- Data to examine
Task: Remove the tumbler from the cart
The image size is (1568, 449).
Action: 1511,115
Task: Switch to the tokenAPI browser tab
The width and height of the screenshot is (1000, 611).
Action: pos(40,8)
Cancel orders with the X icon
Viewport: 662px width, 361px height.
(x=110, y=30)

- What to produce
Output all of the material, please, exactly as it stands.

- The completed task
Task: Remove the tumbler from the cart
The image size is (1568, 449).
Action: 1511,115
Task: Switch to the tokenAPI browser tab
The width and height of the screenshot is (1000, 611).
Action: pos(40,8)
Cancel orders with the X icon
Viewport: 662px width, 361px height.
(x=110, y=30)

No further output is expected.